Henry Kissinger Hates New Zelanders



The wedding was way down south in the town of Litchfield. Diana Ross (Smart Ass Cripple Alias) was excited to travel down there with Rahnee and me as one of our assistants.

But the close friends and family of Diana Ross beseeched her not to go. “They hate black folks down there,” they all said. “Why do you think they call it Lynchfield!”

So Diana Ross told us she was having serious doubts about going. So we had to reassure her that she would not be lynched.

First off, the town is called Litchfield, we said. So the worst that could happen is she might get Litched. Oh sure, hers would probably be the only face at the wedding that wasn’t white. And yes, like everywhere else in the world, there were sure to be some racists in the crowd. It’s near impossible to assemble 100 plus people anywhere without catching in the net a racist or two. But even so, she would be protected by a counterbalancing social force far more powerful than racism: wedding etiquette. Any expert on manners will tell you that a sure-fire way to ruin a bride’s once-in-a-lifetime extra special day and make her pissed off at you for the rest of your life would be to lynch one of her wedding guests.

However we did feel compelled to warn Diana Ross that she might witness a frightening ritual in which white people at a wedding were likely to engage. It’s called the chicken dance. We described in graphic detail how we drink too much and then we flap our arms and waddle around in circles to peppy accordion music. And sometimes, if things really deteriorate into drunken surrealism, we put our left hip in and our left hip out and our left hip in and we shake it all about.

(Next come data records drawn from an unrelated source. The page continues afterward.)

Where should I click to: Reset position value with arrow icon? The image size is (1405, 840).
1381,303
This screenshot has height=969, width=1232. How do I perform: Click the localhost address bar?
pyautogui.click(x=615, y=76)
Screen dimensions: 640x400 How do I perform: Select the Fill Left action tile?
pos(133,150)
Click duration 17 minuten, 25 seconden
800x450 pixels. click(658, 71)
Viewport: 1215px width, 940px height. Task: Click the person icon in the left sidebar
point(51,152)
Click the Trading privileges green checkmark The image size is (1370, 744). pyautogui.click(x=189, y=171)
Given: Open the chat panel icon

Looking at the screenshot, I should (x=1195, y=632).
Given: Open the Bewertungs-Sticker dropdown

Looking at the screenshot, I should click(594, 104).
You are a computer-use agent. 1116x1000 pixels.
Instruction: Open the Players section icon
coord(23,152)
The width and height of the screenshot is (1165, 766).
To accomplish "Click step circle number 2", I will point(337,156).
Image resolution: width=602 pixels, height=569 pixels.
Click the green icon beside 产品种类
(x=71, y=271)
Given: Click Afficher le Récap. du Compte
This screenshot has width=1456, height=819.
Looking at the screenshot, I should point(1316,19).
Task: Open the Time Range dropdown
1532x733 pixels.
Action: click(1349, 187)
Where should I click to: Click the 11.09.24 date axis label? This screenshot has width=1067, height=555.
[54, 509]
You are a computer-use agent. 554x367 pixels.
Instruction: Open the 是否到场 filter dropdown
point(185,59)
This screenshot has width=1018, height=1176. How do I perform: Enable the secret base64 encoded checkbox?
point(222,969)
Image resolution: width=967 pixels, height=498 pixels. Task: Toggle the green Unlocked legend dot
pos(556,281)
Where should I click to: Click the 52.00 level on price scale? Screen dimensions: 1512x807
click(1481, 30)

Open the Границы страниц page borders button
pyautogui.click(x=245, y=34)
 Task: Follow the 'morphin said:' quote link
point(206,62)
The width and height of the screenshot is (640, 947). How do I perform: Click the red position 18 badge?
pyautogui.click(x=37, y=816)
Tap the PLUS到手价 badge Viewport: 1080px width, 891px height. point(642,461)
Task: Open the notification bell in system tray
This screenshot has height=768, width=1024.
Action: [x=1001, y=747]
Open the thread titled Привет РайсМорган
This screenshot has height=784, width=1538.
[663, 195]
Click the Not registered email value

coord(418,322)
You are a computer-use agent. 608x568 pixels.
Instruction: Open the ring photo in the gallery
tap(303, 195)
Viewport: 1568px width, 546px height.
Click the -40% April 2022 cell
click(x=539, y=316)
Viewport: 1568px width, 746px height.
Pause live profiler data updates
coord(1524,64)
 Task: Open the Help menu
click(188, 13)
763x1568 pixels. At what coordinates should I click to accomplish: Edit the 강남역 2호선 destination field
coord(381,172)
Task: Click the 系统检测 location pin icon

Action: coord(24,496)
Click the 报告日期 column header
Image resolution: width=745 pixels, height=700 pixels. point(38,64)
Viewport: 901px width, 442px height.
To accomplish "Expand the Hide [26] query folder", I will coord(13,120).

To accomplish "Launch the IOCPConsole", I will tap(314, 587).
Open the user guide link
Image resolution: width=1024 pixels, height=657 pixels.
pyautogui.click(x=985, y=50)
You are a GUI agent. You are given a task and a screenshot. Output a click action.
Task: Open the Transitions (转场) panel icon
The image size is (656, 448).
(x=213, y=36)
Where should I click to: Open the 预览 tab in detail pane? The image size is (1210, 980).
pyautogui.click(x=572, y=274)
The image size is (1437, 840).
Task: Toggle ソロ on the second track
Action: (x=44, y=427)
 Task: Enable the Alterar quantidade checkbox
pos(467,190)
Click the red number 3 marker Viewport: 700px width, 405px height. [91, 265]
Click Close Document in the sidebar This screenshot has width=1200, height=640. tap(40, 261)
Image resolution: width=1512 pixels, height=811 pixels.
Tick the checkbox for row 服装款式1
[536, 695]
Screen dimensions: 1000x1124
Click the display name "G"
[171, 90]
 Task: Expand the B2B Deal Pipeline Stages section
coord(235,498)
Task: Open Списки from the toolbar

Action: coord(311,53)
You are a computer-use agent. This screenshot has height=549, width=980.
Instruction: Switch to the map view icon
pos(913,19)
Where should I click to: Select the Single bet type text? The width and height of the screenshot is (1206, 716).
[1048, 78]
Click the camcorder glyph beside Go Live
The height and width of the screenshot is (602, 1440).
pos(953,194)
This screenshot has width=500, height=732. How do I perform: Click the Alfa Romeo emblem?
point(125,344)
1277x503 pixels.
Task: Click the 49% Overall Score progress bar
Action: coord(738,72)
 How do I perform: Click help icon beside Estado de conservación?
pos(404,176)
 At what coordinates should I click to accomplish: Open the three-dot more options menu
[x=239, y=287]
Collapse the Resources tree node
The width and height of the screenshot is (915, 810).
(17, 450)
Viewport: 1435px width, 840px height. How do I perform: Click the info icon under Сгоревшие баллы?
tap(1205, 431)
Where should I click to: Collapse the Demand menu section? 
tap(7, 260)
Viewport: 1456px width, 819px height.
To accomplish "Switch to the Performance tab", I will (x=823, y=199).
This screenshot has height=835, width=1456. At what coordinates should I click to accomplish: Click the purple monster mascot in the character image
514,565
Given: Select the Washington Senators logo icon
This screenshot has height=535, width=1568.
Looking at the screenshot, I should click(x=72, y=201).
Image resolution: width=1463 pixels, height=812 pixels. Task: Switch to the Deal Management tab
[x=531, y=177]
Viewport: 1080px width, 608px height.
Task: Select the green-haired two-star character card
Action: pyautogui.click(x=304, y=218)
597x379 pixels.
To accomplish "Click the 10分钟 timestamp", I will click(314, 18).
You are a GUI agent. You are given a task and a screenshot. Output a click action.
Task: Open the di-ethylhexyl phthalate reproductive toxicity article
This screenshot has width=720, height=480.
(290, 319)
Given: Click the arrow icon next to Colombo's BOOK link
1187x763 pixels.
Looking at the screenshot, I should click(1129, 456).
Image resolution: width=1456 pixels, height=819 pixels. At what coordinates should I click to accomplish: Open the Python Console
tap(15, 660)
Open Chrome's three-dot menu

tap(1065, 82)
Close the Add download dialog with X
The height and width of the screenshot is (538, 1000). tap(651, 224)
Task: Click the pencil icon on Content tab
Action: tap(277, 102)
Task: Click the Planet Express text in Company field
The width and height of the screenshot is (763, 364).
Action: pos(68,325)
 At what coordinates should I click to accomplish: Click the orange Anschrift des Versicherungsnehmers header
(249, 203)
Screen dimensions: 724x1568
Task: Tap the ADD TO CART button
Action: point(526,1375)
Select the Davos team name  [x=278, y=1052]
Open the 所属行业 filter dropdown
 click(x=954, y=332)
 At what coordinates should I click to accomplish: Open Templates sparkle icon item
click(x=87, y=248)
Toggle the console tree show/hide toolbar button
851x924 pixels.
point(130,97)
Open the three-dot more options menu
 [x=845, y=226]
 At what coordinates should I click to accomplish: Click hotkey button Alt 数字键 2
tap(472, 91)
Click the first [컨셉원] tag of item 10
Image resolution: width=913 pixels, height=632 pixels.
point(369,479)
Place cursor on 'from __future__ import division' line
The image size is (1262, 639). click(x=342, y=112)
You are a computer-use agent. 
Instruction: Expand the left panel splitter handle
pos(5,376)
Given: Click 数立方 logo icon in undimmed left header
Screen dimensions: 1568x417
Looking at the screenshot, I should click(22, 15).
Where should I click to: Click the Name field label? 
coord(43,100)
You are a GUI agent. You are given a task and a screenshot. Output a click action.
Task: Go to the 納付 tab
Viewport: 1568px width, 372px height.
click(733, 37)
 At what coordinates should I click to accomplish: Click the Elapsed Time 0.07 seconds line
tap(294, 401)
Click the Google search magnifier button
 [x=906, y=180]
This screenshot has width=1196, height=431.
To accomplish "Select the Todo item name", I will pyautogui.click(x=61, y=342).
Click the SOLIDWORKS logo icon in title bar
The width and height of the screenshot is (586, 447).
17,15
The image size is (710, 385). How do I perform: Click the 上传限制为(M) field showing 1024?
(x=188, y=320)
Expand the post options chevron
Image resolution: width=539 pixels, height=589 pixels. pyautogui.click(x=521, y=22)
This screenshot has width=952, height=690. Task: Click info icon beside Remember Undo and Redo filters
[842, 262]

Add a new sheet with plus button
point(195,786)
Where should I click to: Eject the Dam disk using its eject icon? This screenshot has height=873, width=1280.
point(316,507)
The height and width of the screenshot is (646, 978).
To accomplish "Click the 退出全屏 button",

But even that didn’t scare Diana Ross away. She was back in! She was excited to go to Litchfield. She was in her early 30s and a single mother of three but she had never traveled beyond Chicago.

It was a glorious day for a wedding—bright sun and blue sky and twittering birds. And yes, Diana Ross was the only person in the church who wasn’t white. But no matter—all went off without a hitch. There was not so much as a hint of a potential lynching.

After the wedding, outside the church, I saw Diana Ross laughing it up with Uncle Henry Kissinger (Smart Ass Cripple alias again). Uncle Henry Kissinger was a lanky truck driver, 30ish. He spoke with a warm, slow drawl.
Diana Ross and Henry Kissinger were really hitting it off. As I approached I heard him say, “I get along with everybody.”

“Me too!” replied Diana Ross.

“I got nothing against nobody,” Henry Kissinger said. But after a long pause, he added, “Well, except for those people from New Zealand. I don’t like them. “ Those people from New Zealand, they come to the U.S. and they drive trucks, Henry Kissinger said. And because they live in New Zealand, they don’t have homes to go here to so they live in their trucks. Sometimes two or three of them live in a truck so they can drive 24/7, nonstop! Guys like Henry Kissinger can’t keep up.

“They come here and they take all of our jobs!” Henry Kissinger grumbled.

Diana Ross nodded. “Well I think we can all agree that we don’t like them.”